─── Records for processing ───
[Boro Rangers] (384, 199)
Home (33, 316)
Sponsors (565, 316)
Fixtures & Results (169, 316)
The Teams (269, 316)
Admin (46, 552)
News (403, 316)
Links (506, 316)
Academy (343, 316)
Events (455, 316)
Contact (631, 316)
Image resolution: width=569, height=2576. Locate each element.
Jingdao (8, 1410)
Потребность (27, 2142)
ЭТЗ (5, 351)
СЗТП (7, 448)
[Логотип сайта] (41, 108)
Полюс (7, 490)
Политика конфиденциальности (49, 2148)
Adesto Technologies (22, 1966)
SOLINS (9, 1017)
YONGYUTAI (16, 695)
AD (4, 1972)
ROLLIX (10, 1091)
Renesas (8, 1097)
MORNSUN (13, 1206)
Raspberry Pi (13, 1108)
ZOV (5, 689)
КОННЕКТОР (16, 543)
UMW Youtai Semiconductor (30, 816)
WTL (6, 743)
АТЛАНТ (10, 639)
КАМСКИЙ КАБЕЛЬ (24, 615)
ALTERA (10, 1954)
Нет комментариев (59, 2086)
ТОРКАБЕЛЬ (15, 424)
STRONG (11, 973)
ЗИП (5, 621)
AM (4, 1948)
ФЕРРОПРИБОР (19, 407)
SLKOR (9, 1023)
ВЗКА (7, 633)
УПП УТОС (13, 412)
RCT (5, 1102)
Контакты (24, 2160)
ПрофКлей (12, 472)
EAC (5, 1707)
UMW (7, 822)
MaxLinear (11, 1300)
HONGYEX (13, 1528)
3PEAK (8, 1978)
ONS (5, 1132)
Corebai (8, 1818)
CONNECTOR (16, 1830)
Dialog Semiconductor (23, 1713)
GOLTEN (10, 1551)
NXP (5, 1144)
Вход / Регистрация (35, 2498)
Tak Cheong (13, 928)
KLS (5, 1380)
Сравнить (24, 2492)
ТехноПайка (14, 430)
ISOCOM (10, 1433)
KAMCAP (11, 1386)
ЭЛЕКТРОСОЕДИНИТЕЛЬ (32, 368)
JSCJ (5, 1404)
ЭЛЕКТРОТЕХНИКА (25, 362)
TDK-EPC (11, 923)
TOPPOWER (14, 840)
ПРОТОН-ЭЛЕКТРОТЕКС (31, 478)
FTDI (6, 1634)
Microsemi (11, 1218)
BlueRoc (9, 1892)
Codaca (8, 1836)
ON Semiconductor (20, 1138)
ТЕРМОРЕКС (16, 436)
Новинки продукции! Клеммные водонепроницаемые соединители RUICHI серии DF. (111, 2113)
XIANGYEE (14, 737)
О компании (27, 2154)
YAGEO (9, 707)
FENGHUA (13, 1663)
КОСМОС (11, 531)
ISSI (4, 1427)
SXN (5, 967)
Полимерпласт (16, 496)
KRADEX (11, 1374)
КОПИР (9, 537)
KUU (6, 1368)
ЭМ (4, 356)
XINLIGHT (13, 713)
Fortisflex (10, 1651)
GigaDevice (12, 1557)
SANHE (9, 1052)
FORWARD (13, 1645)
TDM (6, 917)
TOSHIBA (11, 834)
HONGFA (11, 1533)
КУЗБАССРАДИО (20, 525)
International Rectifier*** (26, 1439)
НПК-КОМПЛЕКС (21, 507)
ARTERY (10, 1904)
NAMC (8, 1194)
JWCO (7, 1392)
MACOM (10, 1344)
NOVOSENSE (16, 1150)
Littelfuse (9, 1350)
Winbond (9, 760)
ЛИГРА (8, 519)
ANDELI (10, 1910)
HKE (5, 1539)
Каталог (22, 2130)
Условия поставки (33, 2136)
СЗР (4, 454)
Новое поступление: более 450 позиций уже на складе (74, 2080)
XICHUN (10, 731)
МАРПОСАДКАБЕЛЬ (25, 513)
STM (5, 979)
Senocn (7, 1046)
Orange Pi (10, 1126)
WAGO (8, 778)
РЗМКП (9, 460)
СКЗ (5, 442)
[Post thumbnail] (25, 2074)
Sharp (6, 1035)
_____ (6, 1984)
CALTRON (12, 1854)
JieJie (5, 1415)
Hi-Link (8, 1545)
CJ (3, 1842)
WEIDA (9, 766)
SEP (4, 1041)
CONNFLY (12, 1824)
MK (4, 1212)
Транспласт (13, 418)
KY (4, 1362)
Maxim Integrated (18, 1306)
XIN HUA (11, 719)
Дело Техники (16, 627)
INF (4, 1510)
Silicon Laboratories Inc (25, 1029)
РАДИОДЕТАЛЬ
───
## What to work on
Respond with the number of lines in the entries that include the string "Semiconductor", and nothing besides.

## Response below
3